Wednesday, January 9, 2008
54 Degrees and Sunny, note date
Well, it doesn't get much uglier than this. Most of the snow has melted, which leaves only that which is encrusted with dirt and other junk the plows were able to gather up. There aren't any leaves on the trees, except for the ones that kept waiting in vain for the end of autumn and then froze to their tree limbs when suddenly it was below zero. Those are brown, of course. And then there's the driveway markers, strewn about like a giant game of pick up sticks gone terribly wrong. Plus it's trash day which means that the front yard is littered with building neighbor trash cans, and the back yard is littered with the trash the next door neighbors can't be bothered to set out, in favor of waiting until it looks like an actual dump out there and they can justify calling in an actual dump truck to cart it all away. With the sun to illuminate it all and temperatures that make you want to go out in it. It's cruel, really. Among other things.
Tuesday, January 8, 2008
Please Participate
...in the blog name-choosing game. I'm leaning toward something that found its origins in Jonathan's recent suggestion that the contents of my head are odd. I didn't think there'd be any better way to commit than that, because while I'm likely to shift, change, transform, quit, recommit, evolve, etc., there is absolutely no chance that my head will stop being odd. So the only question now, really, is whether it should be one word or two. That is, Odd Head, or the current frontrunner (given that I'm in favor of it), Oddhead.

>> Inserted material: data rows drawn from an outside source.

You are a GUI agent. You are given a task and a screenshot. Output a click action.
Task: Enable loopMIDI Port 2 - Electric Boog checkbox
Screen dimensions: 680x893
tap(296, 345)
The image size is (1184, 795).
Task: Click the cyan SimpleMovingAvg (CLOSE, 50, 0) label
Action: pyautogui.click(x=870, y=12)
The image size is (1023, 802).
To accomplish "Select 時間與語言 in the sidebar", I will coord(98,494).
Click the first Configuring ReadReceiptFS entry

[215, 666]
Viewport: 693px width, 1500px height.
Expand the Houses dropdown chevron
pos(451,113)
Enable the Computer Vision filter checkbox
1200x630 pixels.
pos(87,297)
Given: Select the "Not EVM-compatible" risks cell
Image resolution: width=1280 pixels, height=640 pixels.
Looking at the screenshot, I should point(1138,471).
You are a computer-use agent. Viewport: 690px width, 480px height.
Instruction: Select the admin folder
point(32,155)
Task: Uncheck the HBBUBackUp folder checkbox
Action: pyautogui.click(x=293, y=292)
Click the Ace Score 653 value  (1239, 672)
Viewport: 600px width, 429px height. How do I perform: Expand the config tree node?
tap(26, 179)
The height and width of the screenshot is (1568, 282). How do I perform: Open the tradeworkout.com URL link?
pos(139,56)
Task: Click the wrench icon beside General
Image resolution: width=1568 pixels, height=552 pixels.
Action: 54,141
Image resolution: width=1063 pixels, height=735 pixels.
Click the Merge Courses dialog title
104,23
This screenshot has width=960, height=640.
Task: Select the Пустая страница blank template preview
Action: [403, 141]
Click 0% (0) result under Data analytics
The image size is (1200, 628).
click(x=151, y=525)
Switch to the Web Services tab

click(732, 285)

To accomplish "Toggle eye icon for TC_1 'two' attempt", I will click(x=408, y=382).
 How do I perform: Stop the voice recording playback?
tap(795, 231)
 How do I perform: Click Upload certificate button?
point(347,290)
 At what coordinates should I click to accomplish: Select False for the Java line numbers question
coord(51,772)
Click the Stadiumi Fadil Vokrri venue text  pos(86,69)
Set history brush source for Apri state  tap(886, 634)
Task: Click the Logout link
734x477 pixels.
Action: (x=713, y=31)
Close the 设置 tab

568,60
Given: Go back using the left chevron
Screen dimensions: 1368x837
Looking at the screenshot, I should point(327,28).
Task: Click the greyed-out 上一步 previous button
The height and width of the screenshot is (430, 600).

But scratch that. I just tossed Oddhead in the Google search window, and there's already an oddhead blog, so that won't do. I don't like sharing. No matter that it's about gambling and such. Hmmm...
More to come.
But scratch that. I just tossed Oddhead in the Google search window, and there's already an oddhead blog, so that won't do. I don't like sharing. No matter that it's about gambling and such. Hmmm...
More to come.
Monday, January 7, 2008
Fair Enough
Jonathan seems to think (see comments on previous post) that I need to come up with a name that last longer than a month. Indeed. Unfortunately, I can't think of anything yet, and for some reason when I type on blogger from the office, the cursor has trouble keeping up with my typing. This, you can probably imagine, is enough to drive even the likes of me to drink. So I'll stop here, and if anyone's got any suggestions, feel free to toss them out.